On Sunday, I went and saw Blue Like Jazz by myself. I've gone to the movies by myself a couple of times prior to this, when I've wanted to see something that no one else would see with me. I did it with Hitchhiker's Guide to the Galaxy (which I fell asleep during...oops). Previously, when I've done this, I've been the only person in the theater by myself. At Blue Like Jazz, there were at least four other people who went by themselves. One was a rather large man in his 40's. One was another girl around my age (maybe younger), a guy around my age, and a guy younger than me. I was the only person in the theater who laughed out loud, and at seemingly inappropriate times.
The movie was hardly anything like the book. It had terrible CGI. TERRIBLE CGI. There's a scene near the beginning of the movie where Don is a poorly animated bunny chasing a carrot to "his future" in Oregon. If they had omitted that scene, I would have recommended to all of my friends that they see it. I will still recommend it, but not without a lot of laughing, and explaining first. A lot of the characters in the story remind me of my friends, or places I've been in my life.
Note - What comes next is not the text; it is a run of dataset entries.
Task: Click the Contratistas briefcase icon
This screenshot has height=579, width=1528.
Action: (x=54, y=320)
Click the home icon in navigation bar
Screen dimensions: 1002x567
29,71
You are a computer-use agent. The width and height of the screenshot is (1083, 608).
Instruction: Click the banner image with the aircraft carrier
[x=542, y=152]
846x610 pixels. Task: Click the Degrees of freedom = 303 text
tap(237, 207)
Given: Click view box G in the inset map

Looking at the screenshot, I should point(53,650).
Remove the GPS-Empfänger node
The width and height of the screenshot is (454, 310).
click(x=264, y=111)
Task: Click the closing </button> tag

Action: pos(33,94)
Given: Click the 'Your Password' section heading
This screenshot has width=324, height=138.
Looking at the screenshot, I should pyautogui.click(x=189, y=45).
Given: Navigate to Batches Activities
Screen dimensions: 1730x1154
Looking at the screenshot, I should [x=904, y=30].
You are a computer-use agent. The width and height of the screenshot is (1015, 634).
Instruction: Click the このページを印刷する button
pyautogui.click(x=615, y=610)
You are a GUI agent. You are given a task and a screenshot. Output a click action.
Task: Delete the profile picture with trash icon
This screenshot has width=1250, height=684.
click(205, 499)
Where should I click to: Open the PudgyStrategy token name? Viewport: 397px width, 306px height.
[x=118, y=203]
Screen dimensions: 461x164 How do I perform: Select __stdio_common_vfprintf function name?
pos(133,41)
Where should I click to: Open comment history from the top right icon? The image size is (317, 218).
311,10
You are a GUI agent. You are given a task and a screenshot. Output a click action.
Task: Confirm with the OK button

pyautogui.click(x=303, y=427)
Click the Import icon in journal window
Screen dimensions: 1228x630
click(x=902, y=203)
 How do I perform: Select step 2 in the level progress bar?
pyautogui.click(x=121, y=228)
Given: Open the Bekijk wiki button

When the movie was over, I lingered. I wanted to see who was on the soundtrack, because there were some good songs, but I had also sent my brother a text to meet up at the bar by his house. The guy around my age who came by himself kept looking back at me, and then stood up to leave. I wanted to see him the light, to see if I knew him somehow, so I got up after he left. I felt this creepy feeling. A weird draw. I've had it a few times before in my life. I've ignored it once or twice, and listened to it a couple of other times. The times I've listened have worked out well, and the times when I haven't have worked out really poorly. When I was a sophomore, I went to prom with the guy I was dating. His exgirlfriend had started dating this guy who was on and off of anti-depression medication. At the prom, outside, he made eye contact with me from across the patio, and I knew I should talk to him...but I didn't really know Rob that well. Two days later, he hung himself. I don't blame myself, but I always told myself I'd listen when I got gut feelings again.
I couldn't tell if this was one of those moments, or just that the guy was really attractive. Either way, I didn't say anything. The guy walked behind me, and watched me get into my car. I should have said something, but whatever. It is what it is. I can't think of what it would have been anyway. How I'd be pulled towards a complete stranger of the opposite sex, especially after just deciding to give up on trying to have relationships.
So, anyway...bar, with my brother. My brother has always been resistant to dealing with any issues from the past. He puts a coat of vaseline over issues and lets everything slide right over it. He's done it mostly with drugs, sometimes with girls, sometimes with meaningless sex. Matti is also the kind of guy who doesn't shut the fuck up, but also doesn't talk about anything that matters. Last time we were at my mom's house, she made me tell him how much I love him because he told her that he wants to kill himself because he doesn't think I love him. I'll admit it, I'm really shitty at family. My family drives me fucking nuts. As a defense mechanism I've cut them out over the years. I have tried to learn to keep them closer recently, but I only keep them close enough that I don't go ape-shit. It's taken me years to get to a healthy place. And now my brother is trying to get to a healthy place. He's in therapy. He's talking candidly about Dad dying. Talking about how he is finally dealing with shit that happened 8 years ago. I'm proud of him, but it's hard to listen to. He tells me about how he wakes up from night terrors, screaming like it all happened yesterday. It took me years to get over this. I did all of this. I hope he has an easier time of it. I hope that his girlfriend stays around for it, too. I don't know if he can handle going through all of this shit and his girlfriend leaving. I hope he doesn't get the half of what I got. But I don't know if he will. Or maybe it will be worse because he's buried it for so long.
Lately, I've just been reflecting a lot. About the things I want, where I've come from, and the amount of ground I've gained in the last year. I'm finally home. I have a job that pays well, and I'm comfortable being by myself for the first time. I'm starting to realize I can have all of the things in my life that I've always wanted and that I'm healthy enough to not push away people because I'm afraid of being hurt. I'm starting to form a list of qualities in my head, and not settling for less. I'm still trying to find a balance between being soft enough to let people in, and hard enough to not let them walk all over me, but hey, what fun is life if you have all of the answers?